On Tue, 16 Jul 2013, Takashi Iwai wrote:
At Tue, 16 Jul 2013 00:19:16 -0700 (PDT),
David Lang wrote:
On Fri, 12 Jul 2013, Willy Tarreau wrote:
And maybe in the end, having 1/10 patch cause a regression is not *that*
dramatic, and probably less than not fixing the 9 other bugs. In one case
we rely on -stable to merge the 10 fixes, and on the other case we'd rely
on -stable to just revert one of them.
Apologies for the late post, I'm catching up on things, but this jumped out at
me.
We went through a LOT of pain several years ago when people got into the mindset
that a patch was acceptable if it fixed more people than it broke. eliminating
that mindset did wonders for kernel stability.
Regressions are a lot more of a negative than bugfixes are a positive, a 10:1
ratio of fixes to regressions is _not_ good enough.
IMO, one of the reasons is the nature of stable-release: the stable
tree is released soon after reviews of patches, so no actual
regression tests can be done before the release.
For finding a regression, patch reviews won't be enough; all patches
have been already reviewed, thus essentially they must be all
positive/good fixes. And the compile is OK. So what's the problem?

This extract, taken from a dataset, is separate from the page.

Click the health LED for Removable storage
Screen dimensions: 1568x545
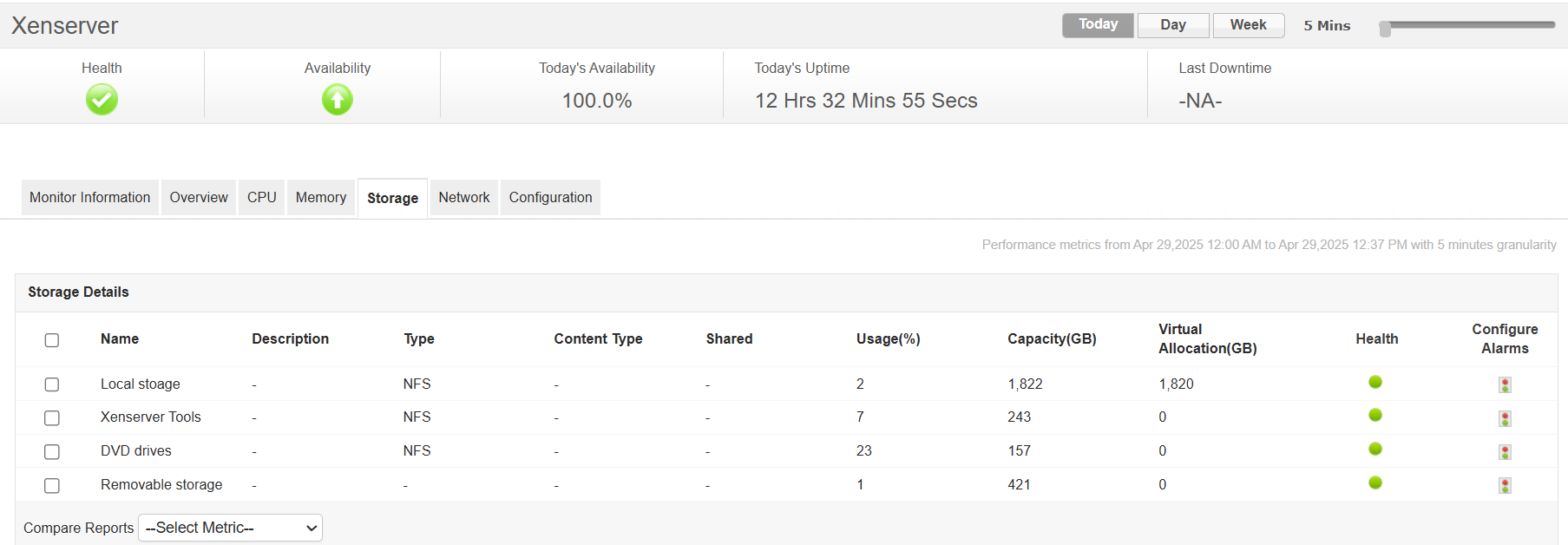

Maybe some QA period before the release might help, but who would
care? (Especially under the situation where everybody has own x.y
stable tree?)
I am not saying that no regressions will happen (for exactly the reasons that
you are giving).
what I am complaining about is the attitude that a few regressions are Ok, as
long as there are more fixes than there are regressions.